×丸田宗彦vol.1 侘び寂びとモダンが相和す、唐津の“今”の表現者
土味が生きた絵唐津に代表されるように、侘び寂びの世界観が色濃い唐津焼。「丸田さんの作品は、渋さの中にもどこか“今”の空気感があって、包み込むような優しさがある。うつわだけをずっと眺めていても飽きません」と東京『神楽坂 石かわ』の店主・石川秀樹さん。釉薬がダイナミックに躍動する朝鮮唐津でも、その印象は変わらないと言います。個展でひと目惚れした朝鮮唐津の壺を手に、丸田さんの話が始まりました。
文:渡辺紀子 / 撮影:綿貫淳弥 / 編集:伊東由美子
色と色が融合し、独特の世界が湧出する朝鮮唐津
ひと抱えもあるような、朝鮮唐津の立派な壺を愛でる石川さん。へたり、ゆがみが味だ。
この朝鮮唐津の壺は、丸田宗彦さんの個展でひと目惚れして購入したものです。一瞬で買うと決めました。ダイナミックでカッコいいですよね。高台が小さくてキュッと引き締まった形で、緊張感がある。
唐津のうつわは、ざっくりした土の風合いが良くて、好みです。絵唐津は、侘び寂びを感じさせてくれるうつわが多いですし、しっとりとした風情がある。地味だけれど味わい深く、盛り映えがするので、一度その良さを知ると、いろんなものを盛ってみたくなります。

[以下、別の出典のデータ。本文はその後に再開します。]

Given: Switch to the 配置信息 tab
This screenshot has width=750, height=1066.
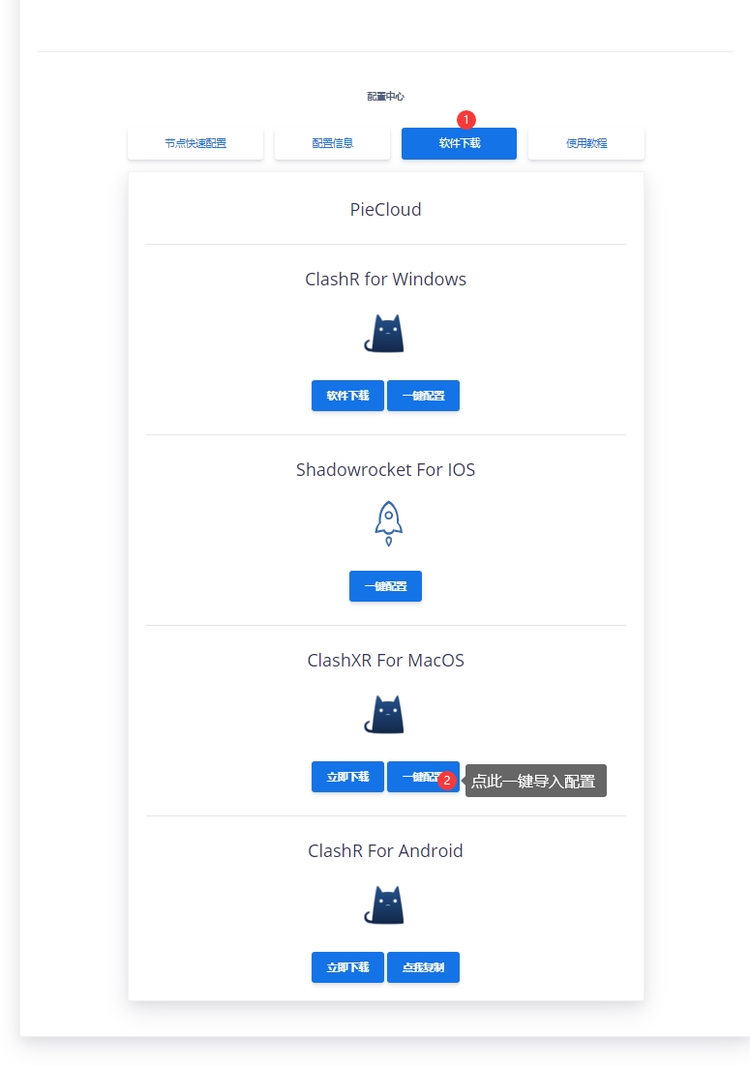Looking at the screenshot, I should pos(332,143).
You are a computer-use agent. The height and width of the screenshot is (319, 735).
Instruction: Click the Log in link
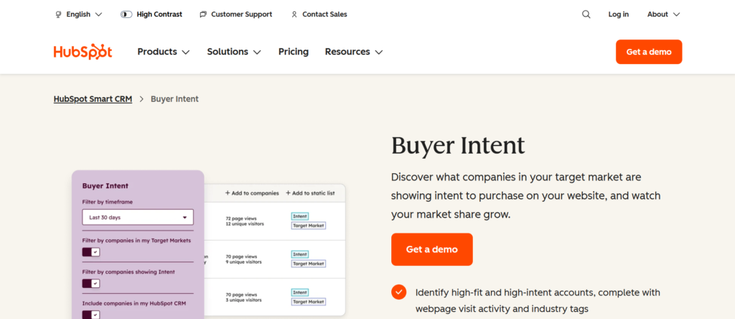(618, 14)
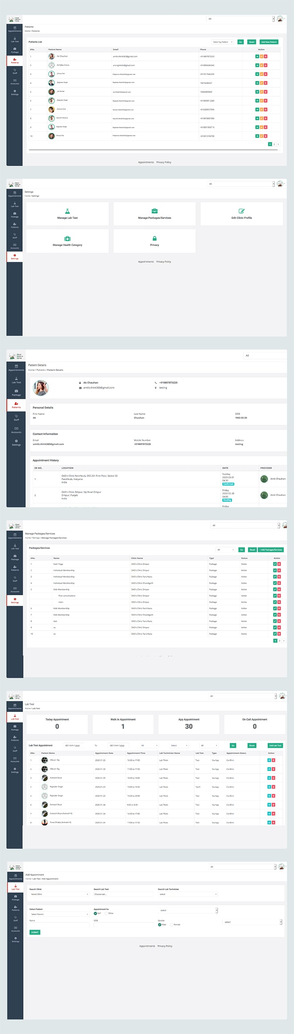Screen dimensions: 294x1034
Task: Open the Privacy padlock icon
Action: point(154,239)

丸田さんの作品は堂々たる風格があって、大御所感がある。それでいて、時代の空気感ともしっくり合う。この壺がまさにそうで、うつわにも同じ持ち味を感じます。料理を盛ると、僕らの技術だけでは到達できない世界を見せてくれるので、料理人にとっては有難いうつわです。